EXERCISE DETAILS
Restate verbatim the span of lines below between the line with "Cookie Policy (186, 1379)" and the line with "Cookies et consentement (263, 2415)", including those two lines, and only that span.

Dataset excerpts
────

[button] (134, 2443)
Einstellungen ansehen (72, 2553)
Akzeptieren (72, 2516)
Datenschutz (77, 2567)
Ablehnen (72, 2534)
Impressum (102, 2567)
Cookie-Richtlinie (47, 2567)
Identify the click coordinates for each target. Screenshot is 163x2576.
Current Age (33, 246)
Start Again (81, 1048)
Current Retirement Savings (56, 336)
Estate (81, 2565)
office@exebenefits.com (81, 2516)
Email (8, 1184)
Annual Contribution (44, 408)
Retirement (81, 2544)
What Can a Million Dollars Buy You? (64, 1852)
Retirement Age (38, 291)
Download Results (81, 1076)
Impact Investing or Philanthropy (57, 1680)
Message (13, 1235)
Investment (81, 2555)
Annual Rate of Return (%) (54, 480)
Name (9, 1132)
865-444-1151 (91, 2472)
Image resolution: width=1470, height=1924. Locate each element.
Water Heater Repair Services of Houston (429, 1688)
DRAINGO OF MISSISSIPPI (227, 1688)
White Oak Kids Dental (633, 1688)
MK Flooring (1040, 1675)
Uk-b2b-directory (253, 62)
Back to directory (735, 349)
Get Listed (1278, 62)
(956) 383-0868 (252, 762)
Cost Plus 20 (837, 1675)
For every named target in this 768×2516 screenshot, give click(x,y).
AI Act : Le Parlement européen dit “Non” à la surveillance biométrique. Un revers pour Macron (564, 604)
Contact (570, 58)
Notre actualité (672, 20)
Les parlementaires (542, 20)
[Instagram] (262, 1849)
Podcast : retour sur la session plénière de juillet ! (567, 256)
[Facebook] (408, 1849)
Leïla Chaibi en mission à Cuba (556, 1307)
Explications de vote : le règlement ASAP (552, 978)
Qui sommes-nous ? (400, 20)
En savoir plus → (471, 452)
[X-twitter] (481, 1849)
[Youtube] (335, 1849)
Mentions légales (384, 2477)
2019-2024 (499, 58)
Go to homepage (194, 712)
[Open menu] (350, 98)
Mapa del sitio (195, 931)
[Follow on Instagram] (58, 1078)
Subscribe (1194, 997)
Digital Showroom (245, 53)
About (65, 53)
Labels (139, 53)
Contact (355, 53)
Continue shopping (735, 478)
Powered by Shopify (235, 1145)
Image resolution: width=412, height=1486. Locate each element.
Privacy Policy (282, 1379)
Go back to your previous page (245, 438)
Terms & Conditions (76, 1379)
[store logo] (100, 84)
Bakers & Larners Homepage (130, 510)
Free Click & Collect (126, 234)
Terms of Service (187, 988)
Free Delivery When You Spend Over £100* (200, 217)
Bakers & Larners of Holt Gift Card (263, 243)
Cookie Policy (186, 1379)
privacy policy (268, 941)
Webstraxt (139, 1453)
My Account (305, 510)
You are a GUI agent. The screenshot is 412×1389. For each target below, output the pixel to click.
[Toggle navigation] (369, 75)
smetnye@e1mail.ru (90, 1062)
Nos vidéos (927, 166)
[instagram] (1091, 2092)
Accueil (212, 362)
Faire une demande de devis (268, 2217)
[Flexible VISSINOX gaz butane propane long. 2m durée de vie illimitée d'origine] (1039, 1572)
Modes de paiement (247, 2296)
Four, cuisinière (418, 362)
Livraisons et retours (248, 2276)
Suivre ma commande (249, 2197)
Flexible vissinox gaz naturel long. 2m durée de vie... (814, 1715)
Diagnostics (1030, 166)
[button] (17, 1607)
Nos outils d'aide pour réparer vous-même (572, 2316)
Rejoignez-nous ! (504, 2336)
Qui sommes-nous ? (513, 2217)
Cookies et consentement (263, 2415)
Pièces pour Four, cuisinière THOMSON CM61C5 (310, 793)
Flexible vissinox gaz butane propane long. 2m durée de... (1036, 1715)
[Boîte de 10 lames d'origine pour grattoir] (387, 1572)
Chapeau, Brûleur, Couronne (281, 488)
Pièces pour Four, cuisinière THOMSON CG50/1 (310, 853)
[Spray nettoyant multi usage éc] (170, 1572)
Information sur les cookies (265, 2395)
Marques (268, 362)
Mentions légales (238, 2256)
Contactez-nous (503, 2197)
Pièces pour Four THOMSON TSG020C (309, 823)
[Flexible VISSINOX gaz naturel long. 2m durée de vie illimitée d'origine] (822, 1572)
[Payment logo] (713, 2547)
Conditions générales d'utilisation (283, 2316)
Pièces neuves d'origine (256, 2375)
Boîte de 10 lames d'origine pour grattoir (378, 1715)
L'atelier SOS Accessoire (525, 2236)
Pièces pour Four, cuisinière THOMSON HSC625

────

SOLUTION FOR THIS TASK
Cookie Policy (186, 1379)
privacy policy (268, 941)
Webstraxt (139, 1453)
My Account (305, 510)
You are a GUI agent. The screenshot is 412×1389. For each target below, output the pixel to click.
[Toggle navigation] (369, 75)
smetnye@e1mail.ru (90, 1062)
Nos vidéos (927, 166)
[instagram] (1091, 2092)
Accueil (212, 362)
Faire une demande de devis (268, 2217)
[Flexible VISSINOX gaz butane propane long. 2m durée de vie illimitée d'origine] (1039, 1572)
Modes de paiement (247, 2296)
Four, cuisinière (418, 362)
Livraisons et retours (248, 2276)
Suivre ma commande (249, 2197)
Flexible vissinox gaz naturel long. 2m durée de vie... (814, 1715)
Diagnostics (1030, 166)
[button] (17, 1607)
Nos outils d'aide pour réparer vous-même (572, 2316)
Rejoignez-nous ! (504, 2336)
Qui sommes-nous ? (513, 2217)
Cookies et consentement (263, 2415)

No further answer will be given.